Il ministro dell'Istruzione, Giuseppe Valditara, ha accolto la richiesta di un incontro urgente da parte dei genitori di Leonardo, che saranno ricevuti a Roma nei prossimi giorni. Valditara ha dichiarato che la scuola deve essere un luogo di amicizia e che il bullismo non può essere tollerato. Nel frattempo, i tre minorenni accusati di essere i bulli che tormentavano Leonardo saranno sentiti in caserma, e verrà analizzato il cellulare del ragazzo per cercare di far luce sugli avvenimenti che lo hanno spinto a un gesto così estremo.

La vicenda ha sollevato un dibattito sulla responsabilità degli insegnanti e delle istituzioni scolastiche nella protezione degli studenti.
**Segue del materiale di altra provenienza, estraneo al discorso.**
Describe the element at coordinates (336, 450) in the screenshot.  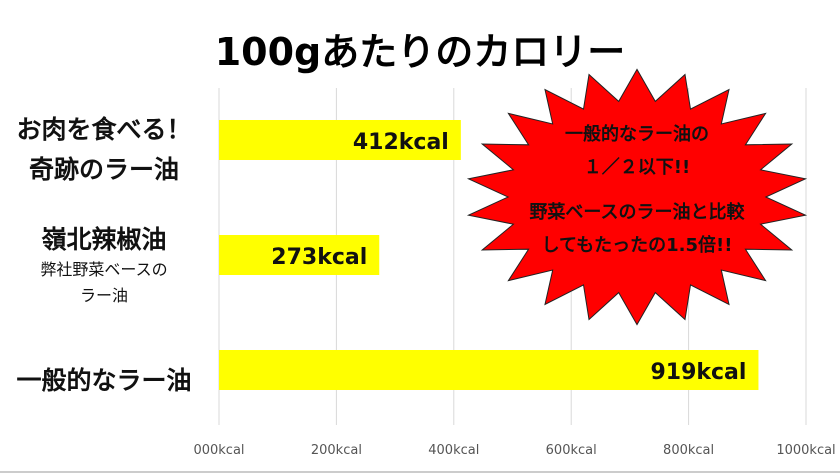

Da un lato, c'è chi sostiene che i docenti non possono fungere da custodi psicologici degli studenti, mentre dall'altro c'è chi ritiene che un intervento tempestivo avrebbe potuto evitare la tragedia. La madre di Leonardo, in un'intervista, ha espresso il suo dolore e la sua rabbia per la mancanza di intervento da parte della scuola, chiedendo giustizia per il figlio.

Il caso di Leonardo non è purtroppo isolato. Negli ultimi anni, sono emersi numerosi episodi di bullismo e violenza nelle scuole italiane, spesso con conseguenze tragiche. La questione della sicurezza e del benessere degli studenti è diventata una priorità per le istituzioni, che stanno cercando di implementare nuove misure per prevenire e contrastare il fenomeno.